Psychological identity and faster than light causation

In 2010, data from your brain is scanned and recorded in duplicate on two hard drives, while the original is destroyed. One hard drive is sent off to a station in orbit in the alpha-Centauri system, and it arrives there within ten years. The other remains on earth, in a special vault. An automated process in the vault is guaranteed to grow a new brain in 2050, and imprint the saved data on that brain. If that is the whole story, then according to materialist psychological identity theorists who ground personal identity in chains of (quasi-)memories, you will thereby be resurrected.
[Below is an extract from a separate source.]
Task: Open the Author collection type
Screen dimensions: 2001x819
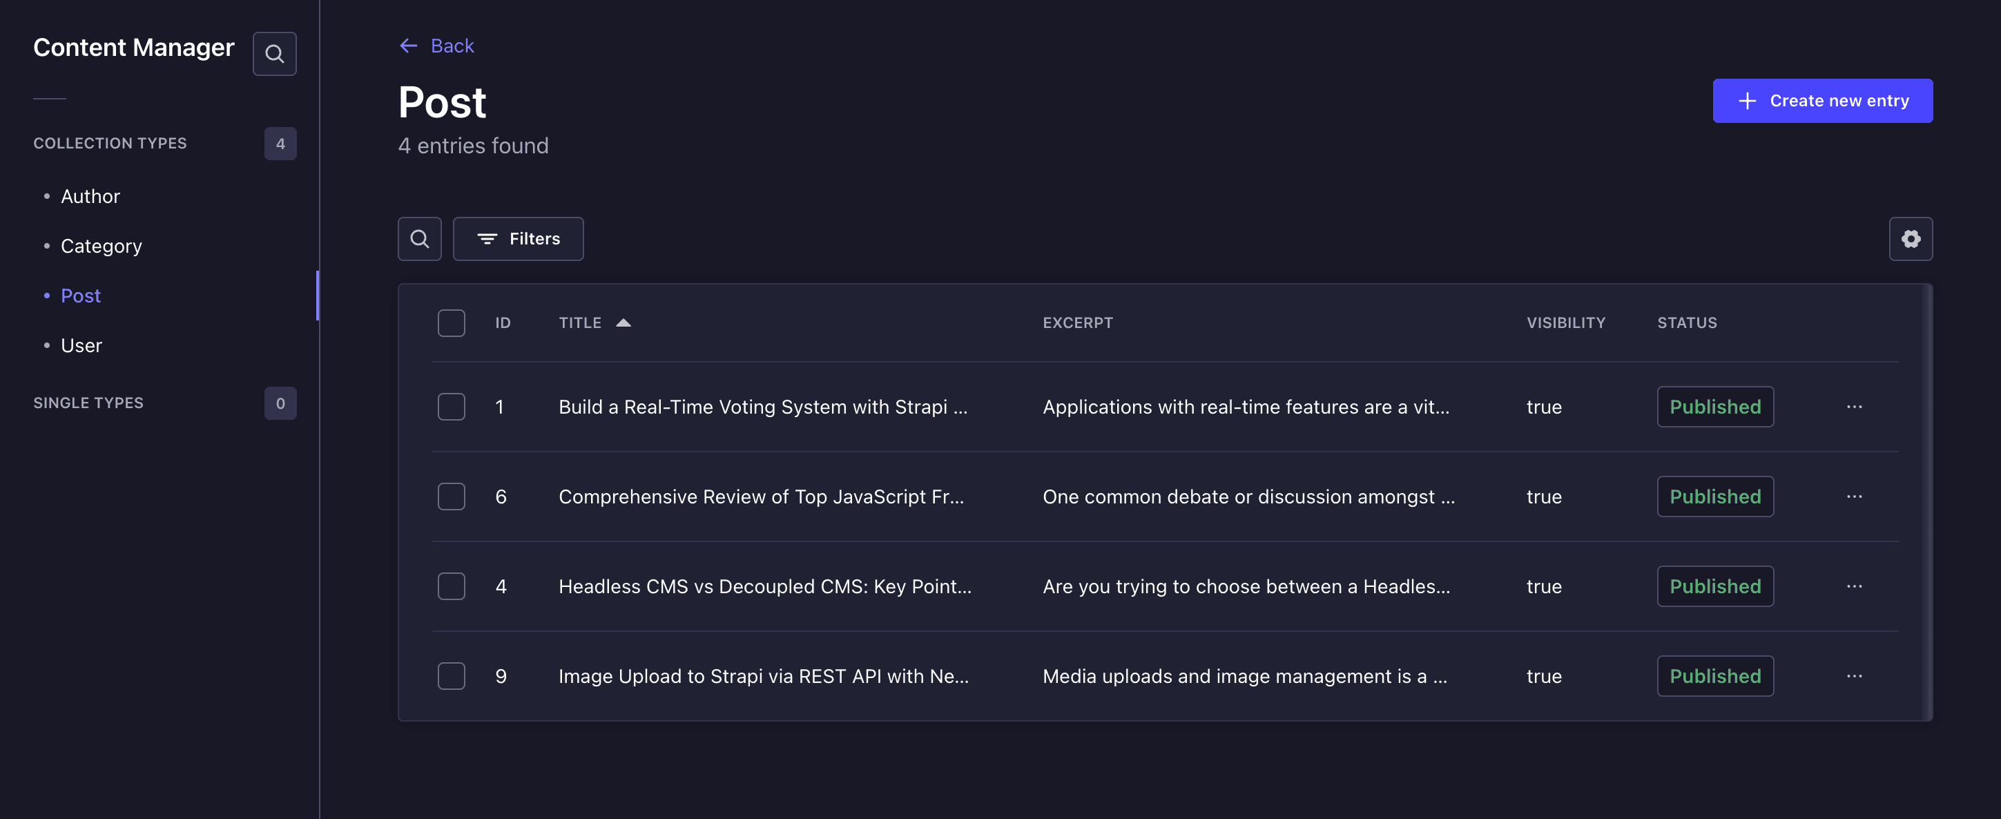Action: tap(90, 196)
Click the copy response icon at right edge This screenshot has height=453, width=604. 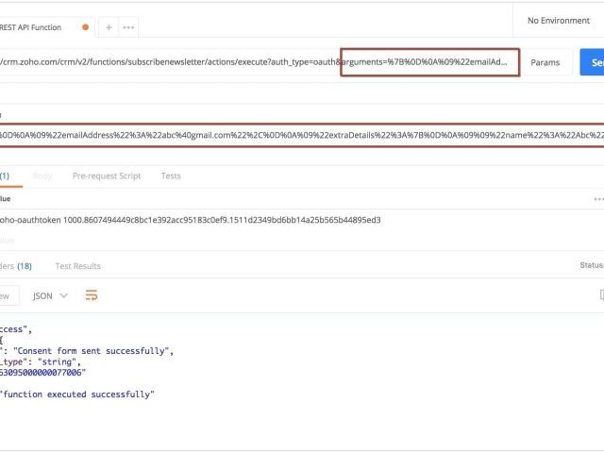click(600, 295)
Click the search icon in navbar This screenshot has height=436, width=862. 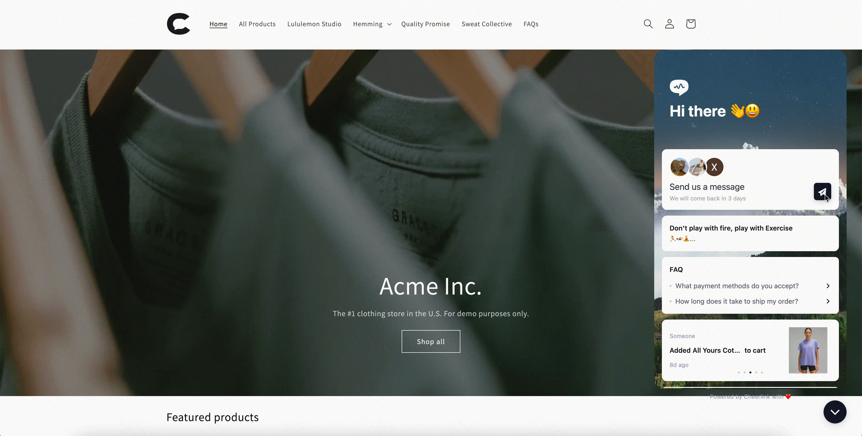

But now consider this oddity. Suppose that at the same time (in respect of some reference frame—it shouldn't matter which one), the scientists on the station around alpha-Centauri happen to grow a brain and imprint your data on it. Then you have undergone fission: there are two copies of you. The standard resolution of fission cases is to say that you then do not exist—all the other options are more absurd. This means that the scientists on the station have it within their power to prevent your being resurrected on earth, simply by imprinting your data on a brain at the same time as the machines on earth are doing so. And this ability of theirs is not limited by the speed of light. In fact, in some reference frames it will be true to say that because they imprinted your data on a brain shortly after the vault on earth has done its work, you weren't resurrected in the vault on earth (but instead were the victim of fission). This may well seem absurd.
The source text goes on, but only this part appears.